### Dataset records
------------------------------------------------------------------------
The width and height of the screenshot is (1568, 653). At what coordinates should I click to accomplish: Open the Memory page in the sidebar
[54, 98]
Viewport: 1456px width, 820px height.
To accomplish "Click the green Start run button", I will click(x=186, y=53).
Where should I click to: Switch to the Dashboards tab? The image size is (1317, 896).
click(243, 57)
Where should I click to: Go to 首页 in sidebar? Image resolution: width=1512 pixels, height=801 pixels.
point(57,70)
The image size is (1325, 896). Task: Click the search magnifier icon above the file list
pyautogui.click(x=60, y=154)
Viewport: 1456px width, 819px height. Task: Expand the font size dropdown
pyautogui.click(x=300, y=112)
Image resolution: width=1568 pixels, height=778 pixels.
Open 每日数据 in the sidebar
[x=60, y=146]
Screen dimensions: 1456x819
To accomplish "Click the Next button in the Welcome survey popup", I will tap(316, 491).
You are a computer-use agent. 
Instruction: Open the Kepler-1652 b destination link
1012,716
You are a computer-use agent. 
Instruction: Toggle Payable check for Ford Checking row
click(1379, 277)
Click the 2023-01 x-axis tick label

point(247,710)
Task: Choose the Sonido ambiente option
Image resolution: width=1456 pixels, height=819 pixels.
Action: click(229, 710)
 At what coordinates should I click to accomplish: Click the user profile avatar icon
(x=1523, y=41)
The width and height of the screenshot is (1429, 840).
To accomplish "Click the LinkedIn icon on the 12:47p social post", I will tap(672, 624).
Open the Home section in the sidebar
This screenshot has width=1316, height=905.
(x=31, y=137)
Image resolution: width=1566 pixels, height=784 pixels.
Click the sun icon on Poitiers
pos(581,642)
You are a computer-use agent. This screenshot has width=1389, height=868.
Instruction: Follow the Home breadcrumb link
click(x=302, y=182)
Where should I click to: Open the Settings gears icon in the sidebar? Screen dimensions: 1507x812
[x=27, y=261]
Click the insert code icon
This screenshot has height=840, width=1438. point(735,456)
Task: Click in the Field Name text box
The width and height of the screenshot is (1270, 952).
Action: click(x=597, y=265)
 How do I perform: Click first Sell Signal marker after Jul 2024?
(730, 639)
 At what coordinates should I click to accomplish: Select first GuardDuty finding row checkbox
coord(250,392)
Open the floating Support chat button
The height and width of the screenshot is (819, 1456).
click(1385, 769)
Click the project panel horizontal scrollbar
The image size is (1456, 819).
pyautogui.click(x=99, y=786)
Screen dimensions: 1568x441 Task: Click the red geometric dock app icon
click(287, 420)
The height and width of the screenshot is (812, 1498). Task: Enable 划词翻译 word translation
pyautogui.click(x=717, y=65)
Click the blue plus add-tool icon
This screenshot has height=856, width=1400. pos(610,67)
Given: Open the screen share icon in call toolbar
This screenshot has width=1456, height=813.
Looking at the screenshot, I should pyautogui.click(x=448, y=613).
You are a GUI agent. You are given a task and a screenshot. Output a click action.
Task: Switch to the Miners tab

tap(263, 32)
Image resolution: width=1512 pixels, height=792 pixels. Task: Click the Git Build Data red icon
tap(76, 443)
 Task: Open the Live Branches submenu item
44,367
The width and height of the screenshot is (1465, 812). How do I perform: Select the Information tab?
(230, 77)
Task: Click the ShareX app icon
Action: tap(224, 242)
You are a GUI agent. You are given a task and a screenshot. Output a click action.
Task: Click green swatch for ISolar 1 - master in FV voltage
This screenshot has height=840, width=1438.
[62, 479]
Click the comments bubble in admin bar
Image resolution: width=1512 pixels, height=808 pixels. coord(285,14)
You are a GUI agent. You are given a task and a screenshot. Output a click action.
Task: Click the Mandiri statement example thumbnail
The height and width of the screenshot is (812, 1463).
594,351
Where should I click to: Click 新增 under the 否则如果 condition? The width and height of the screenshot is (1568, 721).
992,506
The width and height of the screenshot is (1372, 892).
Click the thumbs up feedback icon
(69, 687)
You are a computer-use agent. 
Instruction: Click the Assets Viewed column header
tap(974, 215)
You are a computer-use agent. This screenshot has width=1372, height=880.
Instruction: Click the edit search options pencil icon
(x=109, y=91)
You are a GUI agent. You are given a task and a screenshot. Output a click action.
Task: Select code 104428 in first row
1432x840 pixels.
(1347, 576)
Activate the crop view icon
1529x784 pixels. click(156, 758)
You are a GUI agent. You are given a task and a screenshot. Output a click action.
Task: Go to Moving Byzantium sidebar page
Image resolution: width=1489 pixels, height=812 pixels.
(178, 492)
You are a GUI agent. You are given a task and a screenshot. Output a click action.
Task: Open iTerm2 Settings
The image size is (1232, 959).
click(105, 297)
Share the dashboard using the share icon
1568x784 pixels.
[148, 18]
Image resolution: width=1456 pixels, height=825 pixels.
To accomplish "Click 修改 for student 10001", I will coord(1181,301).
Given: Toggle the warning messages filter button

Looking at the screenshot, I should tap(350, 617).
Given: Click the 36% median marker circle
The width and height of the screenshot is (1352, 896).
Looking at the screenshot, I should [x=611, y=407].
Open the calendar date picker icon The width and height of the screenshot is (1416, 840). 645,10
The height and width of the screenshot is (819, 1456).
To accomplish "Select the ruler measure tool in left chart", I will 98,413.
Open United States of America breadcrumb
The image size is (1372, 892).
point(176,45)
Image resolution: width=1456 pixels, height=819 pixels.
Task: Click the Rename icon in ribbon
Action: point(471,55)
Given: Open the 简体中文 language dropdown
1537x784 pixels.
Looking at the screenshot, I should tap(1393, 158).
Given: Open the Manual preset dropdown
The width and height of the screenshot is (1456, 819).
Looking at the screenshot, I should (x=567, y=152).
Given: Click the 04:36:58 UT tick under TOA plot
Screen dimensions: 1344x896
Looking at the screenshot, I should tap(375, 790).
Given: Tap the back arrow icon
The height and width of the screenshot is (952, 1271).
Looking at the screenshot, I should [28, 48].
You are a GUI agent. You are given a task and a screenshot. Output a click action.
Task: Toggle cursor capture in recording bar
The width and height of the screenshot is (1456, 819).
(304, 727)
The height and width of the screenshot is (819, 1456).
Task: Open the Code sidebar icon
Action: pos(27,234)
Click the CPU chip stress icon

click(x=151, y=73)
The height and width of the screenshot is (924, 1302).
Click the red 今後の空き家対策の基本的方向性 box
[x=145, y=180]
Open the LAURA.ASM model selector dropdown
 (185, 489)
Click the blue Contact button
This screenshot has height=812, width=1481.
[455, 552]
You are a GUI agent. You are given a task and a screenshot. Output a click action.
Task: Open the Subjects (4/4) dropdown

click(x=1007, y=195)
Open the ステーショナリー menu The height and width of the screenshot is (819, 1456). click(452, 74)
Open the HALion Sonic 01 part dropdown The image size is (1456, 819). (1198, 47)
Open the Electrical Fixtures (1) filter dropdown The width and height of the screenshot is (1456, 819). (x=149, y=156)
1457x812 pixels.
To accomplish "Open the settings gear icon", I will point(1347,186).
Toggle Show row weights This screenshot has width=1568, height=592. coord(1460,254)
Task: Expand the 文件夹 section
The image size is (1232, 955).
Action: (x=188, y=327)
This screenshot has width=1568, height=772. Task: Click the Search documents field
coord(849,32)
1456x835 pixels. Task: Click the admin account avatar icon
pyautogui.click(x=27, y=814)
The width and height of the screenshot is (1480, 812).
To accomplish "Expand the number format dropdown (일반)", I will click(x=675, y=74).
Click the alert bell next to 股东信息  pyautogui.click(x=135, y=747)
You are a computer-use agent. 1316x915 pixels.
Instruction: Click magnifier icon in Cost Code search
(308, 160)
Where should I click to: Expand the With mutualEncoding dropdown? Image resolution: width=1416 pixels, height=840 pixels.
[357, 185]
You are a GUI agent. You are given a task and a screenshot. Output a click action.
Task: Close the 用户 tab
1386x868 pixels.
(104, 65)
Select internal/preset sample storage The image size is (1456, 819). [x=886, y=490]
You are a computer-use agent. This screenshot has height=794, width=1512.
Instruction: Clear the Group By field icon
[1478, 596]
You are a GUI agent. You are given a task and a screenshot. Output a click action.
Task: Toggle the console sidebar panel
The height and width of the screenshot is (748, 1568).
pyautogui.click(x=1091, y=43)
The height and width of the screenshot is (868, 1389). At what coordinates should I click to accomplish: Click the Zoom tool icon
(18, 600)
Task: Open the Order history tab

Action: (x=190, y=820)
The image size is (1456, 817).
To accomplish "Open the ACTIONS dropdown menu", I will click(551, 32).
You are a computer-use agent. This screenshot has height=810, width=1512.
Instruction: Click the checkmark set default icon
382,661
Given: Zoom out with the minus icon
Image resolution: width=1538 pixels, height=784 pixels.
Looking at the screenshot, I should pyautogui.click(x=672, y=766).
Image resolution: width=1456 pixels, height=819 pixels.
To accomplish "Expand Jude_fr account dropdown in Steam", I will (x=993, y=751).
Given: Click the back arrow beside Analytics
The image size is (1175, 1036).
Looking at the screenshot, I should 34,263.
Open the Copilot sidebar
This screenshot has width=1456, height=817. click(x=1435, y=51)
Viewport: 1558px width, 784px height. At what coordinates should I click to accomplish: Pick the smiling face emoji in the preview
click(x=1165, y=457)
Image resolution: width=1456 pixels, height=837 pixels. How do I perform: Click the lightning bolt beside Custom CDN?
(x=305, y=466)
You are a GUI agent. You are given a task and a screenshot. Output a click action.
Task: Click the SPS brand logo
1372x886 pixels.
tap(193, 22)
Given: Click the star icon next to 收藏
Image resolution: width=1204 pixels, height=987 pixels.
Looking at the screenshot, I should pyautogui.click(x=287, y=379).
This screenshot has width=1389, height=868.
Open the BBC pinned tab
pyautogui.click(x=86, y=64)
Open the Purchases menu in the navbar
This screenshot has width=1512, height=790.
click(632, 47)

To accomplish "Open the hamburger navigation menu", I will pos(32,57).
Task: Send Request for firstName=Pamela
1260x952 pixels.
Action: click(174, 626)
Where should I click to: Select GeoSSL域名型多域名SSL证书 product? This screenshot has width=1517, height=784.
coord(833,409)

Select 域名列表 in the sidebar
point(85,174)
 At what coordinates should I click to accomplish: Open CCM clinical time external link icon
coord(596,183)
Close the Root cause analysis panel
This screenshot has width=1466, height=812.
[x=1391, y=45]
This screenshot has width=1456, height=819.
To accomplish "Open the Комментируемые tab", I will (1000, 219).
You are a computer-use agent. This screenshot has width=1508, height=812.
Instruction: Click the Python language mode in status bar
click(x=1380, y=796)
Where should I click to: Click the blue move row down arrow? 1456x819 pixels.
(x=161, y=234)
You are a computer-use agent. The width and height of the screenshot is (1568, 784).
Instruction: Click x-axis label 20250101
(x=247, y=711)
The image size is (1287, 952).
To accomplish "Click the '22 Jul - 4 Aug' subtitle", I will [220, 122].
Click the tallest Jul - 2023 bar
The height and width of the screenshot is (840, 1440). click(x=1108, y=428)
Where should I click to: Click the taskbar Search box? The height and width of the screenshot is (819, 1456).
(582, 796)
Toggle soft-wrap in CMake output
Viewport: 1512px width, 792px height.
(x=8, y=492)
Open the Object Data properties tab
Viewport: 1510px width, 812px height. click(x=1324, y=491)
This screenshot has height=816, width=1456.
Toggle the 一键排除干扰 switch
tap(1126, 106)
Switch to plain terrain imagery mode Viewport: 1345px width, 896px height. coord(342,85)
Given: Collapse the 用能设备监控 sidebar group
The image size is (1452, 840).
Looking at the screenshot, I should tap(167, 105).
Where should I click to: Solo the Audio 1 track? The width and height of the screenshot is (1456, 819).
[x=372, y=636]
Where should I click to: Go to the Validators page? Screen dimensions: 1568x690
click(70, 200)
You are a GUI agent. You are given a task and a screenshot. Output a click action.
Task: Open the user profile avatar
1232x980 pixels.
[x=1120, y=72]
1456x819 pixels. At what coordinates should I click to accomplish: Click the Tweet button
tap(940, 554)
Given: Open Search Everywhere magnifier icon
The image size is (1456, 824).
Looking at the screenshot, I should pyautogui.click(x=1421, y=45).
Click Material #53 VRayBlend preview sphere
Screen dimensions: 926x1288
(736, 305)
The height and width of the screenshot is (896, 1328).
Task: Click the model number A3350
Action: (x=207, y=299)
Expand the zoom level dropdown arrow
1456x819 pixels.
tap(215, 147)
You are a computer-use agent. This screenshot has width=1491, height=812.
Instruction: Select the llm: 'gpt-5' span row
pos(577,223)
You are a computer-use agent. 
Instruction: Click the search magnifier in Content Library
------------------------------------------------------------------------
### Task to carry out
For the string "panel", return every line of the data where it appears.

### Task solution
Click the project panel horizontal scrollbar
Task: Toggle the console sidebar panel
Close the Root cause analysis panel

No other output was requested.